Within the retail sector, the surge in e-commerce in 2020 has led to the development of more fulfilment sectors, warehouses and collection points. “Rapid growth of online shopping is likely to result in more omni-channel retail, however, preserving the ‘physical experience’ will be a critical component of these omnichannel strategies, particularly in the KSA,” the CBRE report observed.
This was echoed by Ahmad BinDawood, CEO of BinDawood Holding, one of the Kingdom’s biggest supermarket operators, who told Arab News in May that while the company had seen a spike in online sales, he believed consumers still prefer to come to the stores to buy their produce.
“The primary way that the customer prefers to shop is actually visiting the stores, not through online. Online shopping is still going to be good for the future but so far we see that the customer prefers to shop in stores to have that experiential element when they come,” he said.
However, other retailers are adopting a more hybrid model. Dubai’s Majid Al Futtaim operates 21 Carrefour stores across nine Saudi cities and is aiming to double its store network by 2025. It saw online sales in the Kingdom rise by 285 percent last year, therefore, alongside the store network expansion, it is also adding fulfilment centers and boosting door-to-door delivery.
Hani Weiss, CEO of Majid Al Futtaim Retail, told Arab News: “This included opening a large online fulfilment center in Riyadh and activating nine of our customer stores to also fulfil online orders. The opening of our automated fulfilment center in Jeddah is the latest in Majid Al Futtaim’s digital transformation of its Carrefour operations.”
The 9,000 square meter center in Riyadh is Majid Al Futtaim’s largest for its online Carrefour business and operates 24 hours a day, seven days a week, handling up to 5,000 orders a day.

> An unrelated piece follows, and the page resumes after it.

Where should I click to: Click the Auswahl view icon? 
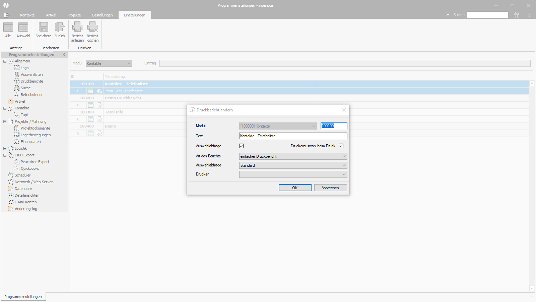pyautogui.click(x=23, y=27)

Within the hotel sector, CBRE believed the recovery may take more time as borders only reopened on May 17. While there was little impact on the guest experience, CBRE believed that hoteliers did have to reduce costs and salaries, but these were coming back. Jochem-Jan Sleiffer, president of Hilton Middle East, Africa and Turkey, told Arab News that while the company is aiming to increase its presence in the Kingdom from 15 properties to 56 by 2025, the last year was tough. The company postponed some investment deals to preserve cash and it did make some layoffs, but it is now back rehiring staff at an accelerated rate.